Lunges being lunges are not everybody’s cup of tea, and harder to get into the perfect form too. But consistency is the key, right? Here’s how you can start it:

  • When you do lunges, one leg is the active one. Keep it ahead and the other leg hip-distance apart. The heel of the leg behind must be up. 
  • Bend your knees in the same position. Then your front, as well as a back leg, must be at a 90-degree angle.
  • That’s one rep. Now stand up and try again with different legs this time. 
  • Do multiple reps of it in 3-4 sets. It’s a great exercise for your thighs and glutes.

3. Plank:

No matter at what stage you are on your fitness journey you will either hate or love planks too much.
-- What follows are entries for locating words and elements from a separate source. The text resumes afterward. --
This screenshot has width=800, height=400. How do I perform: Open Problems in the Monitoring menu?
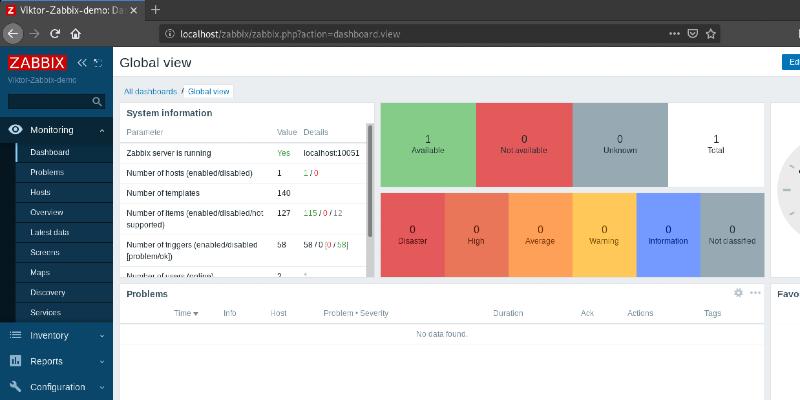[x=47, y=172]
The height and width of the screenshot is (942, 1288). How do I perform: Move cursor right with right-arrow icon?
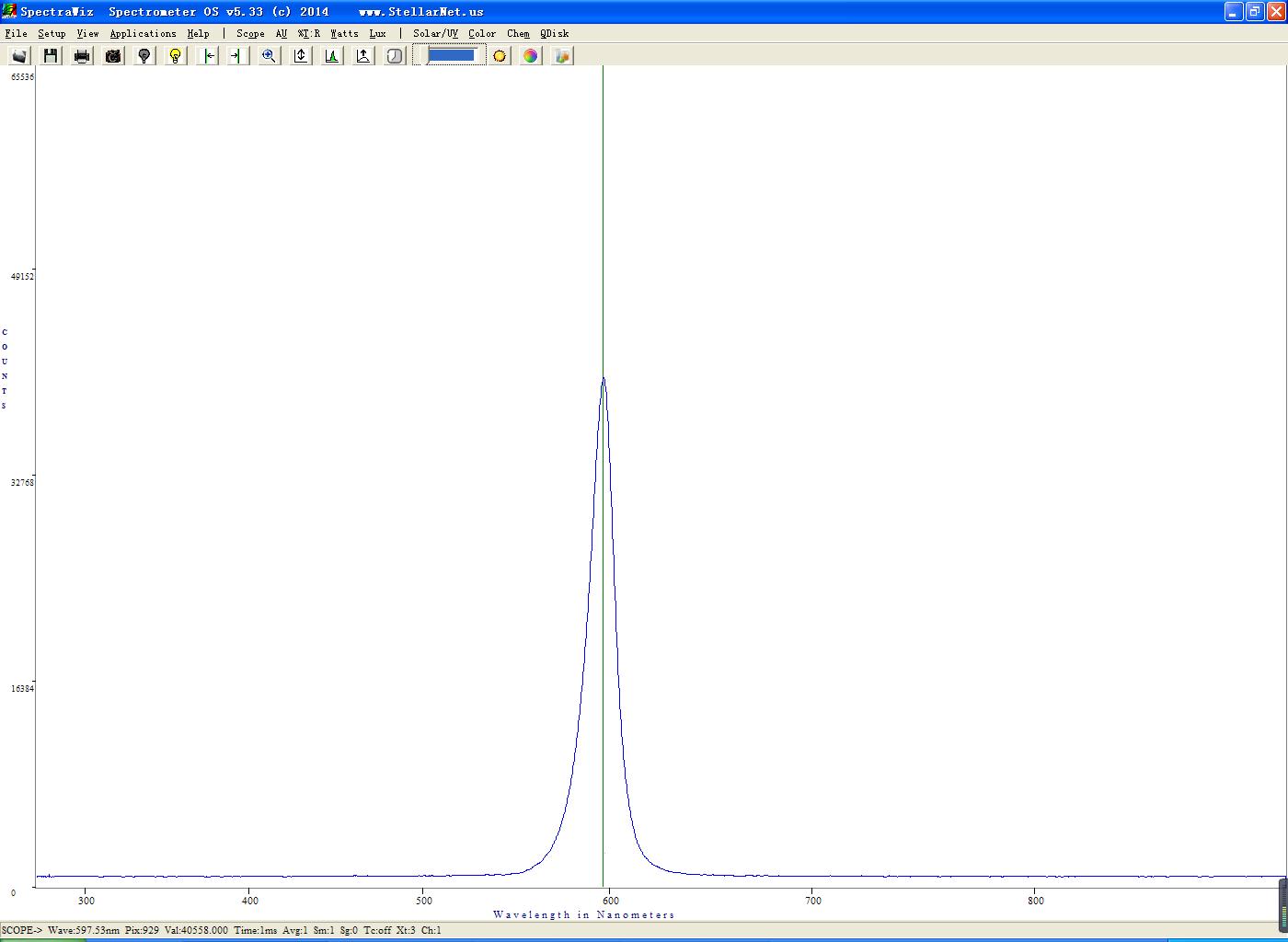tap(236, 56)
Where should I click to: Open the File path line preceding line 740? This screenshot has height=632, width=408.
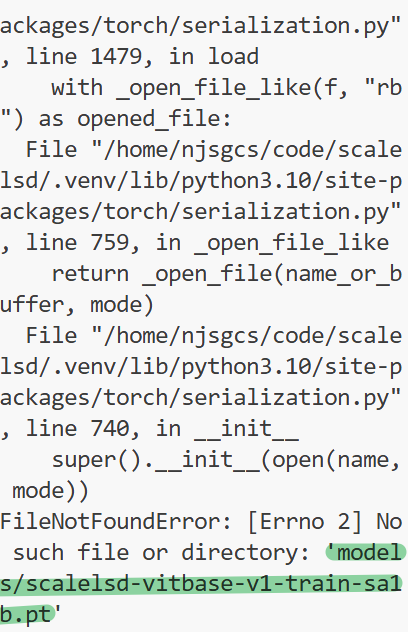pyautogui.click(x=214, y=336)
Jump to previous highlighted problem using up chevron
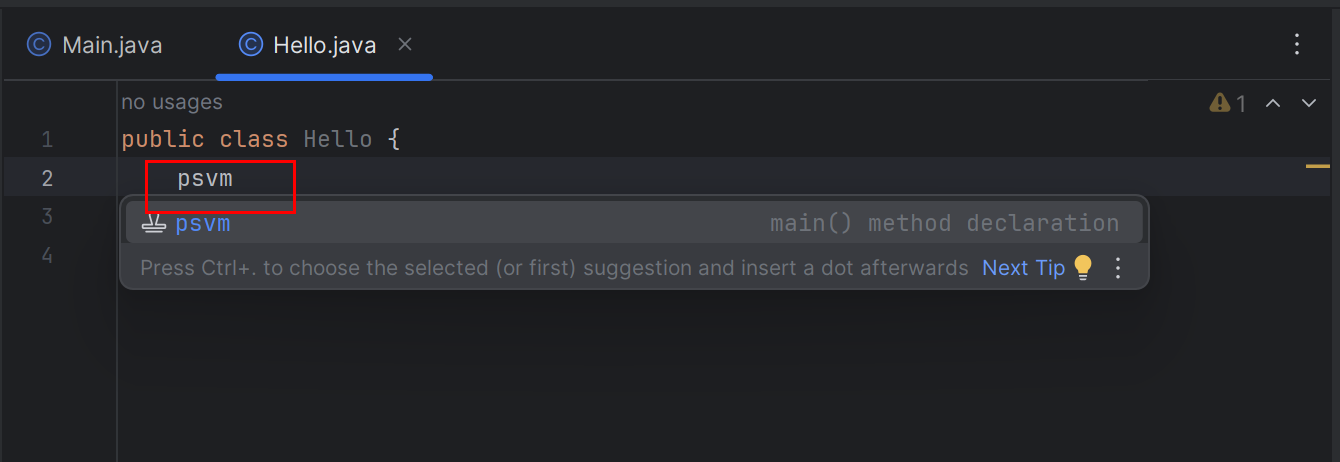This screenshot has height=462, width=1340. pos(1273,103)
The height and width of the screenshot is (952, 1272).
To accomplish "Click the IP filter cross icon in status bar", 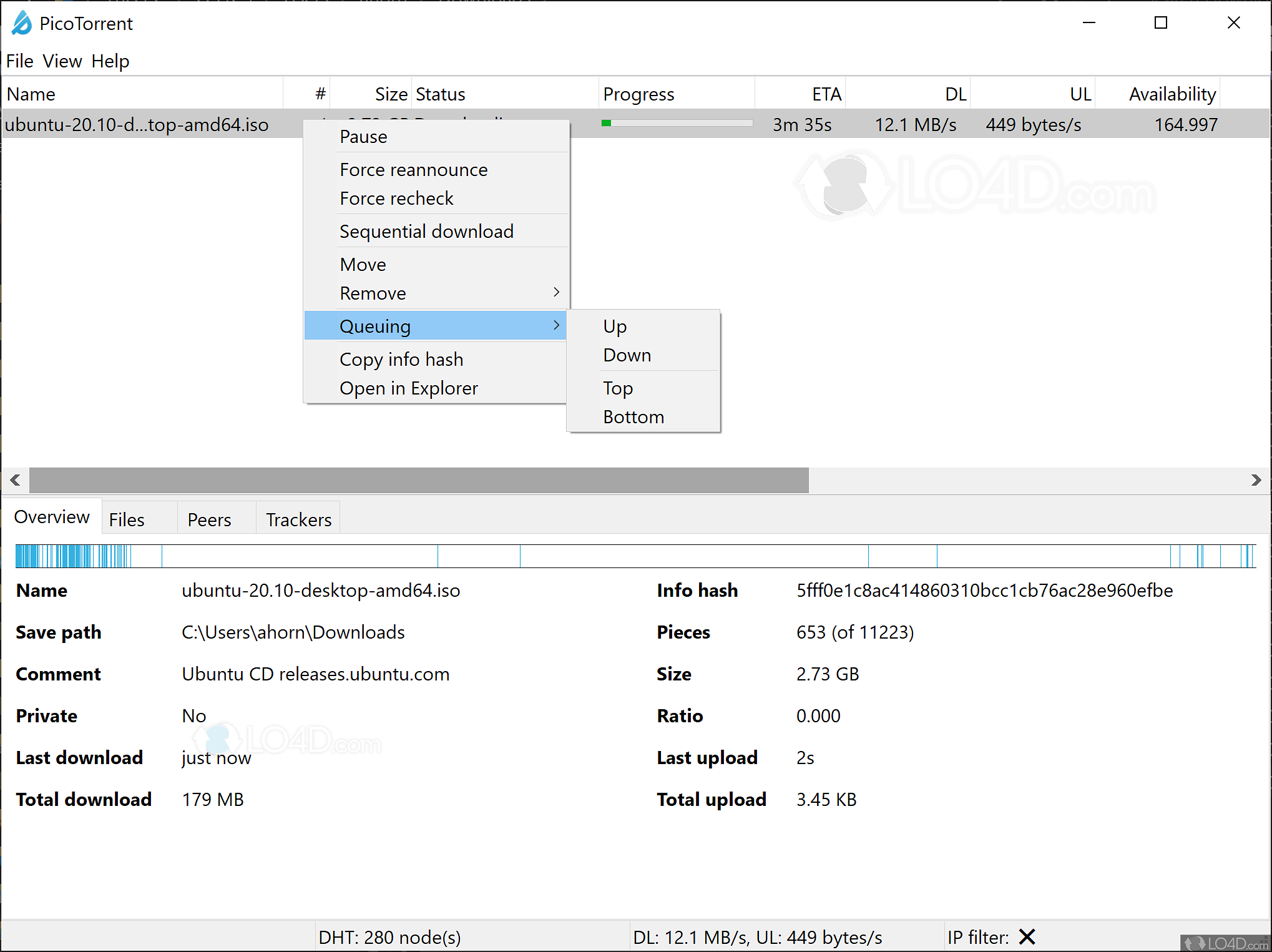I will click(1027, 936).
There’s nothing in between. The ones who love doing planks are already in love with its after-effects. And the ones who hate doing it know how important planks are to strengthen your body too. Though, if you’re starting, it’s a great exercise to get that little pouch of yourself in shape. Here’s how you do it properly:

  • Get into a pushup position with your hands aside at your shoulder-width distance apart. Lowering your forearms, and resting on them.
  • Keep your belly or pouch hugged towards your spine, this way your core will be engaged. 
  • The whole stretch must be on your belly. You might feel a little shiver down your body, towards your legs. 
  • Hold this position for about 30 seconds when starting and later increasing eventually. 

Plank gives you a strong core to furthermore master any other exercise.

4. Burpees:

Burpees are often considered the advanced form of workout but didn’t we state this thing earlier than every exercise can be done by anyone? 

It’s just about a few moderations while doing so. Burpees can be said to be the most effective and most calorie urinating exercise one can do on their own. 

  • Bend your knees, keeping a straight posture. placing your hand on the floor. 
  • Try to jump and if not possible, walk into a plank position.
  • Get fully laid, your chest touching the ground.
  • Press your body back, into a plank position. Get your feet inward again. 
  • Do this again, and jump as hard as you can this time. 
  • Bend your knees again and prepare yourself for the upcoming reps. 

Burpees are a great way to lose that hard stubborn weight. But you must not push your limits just while starting. Take it slow, take it long. 

These are 4 great exercise routines for beginners to get their fitness journey started.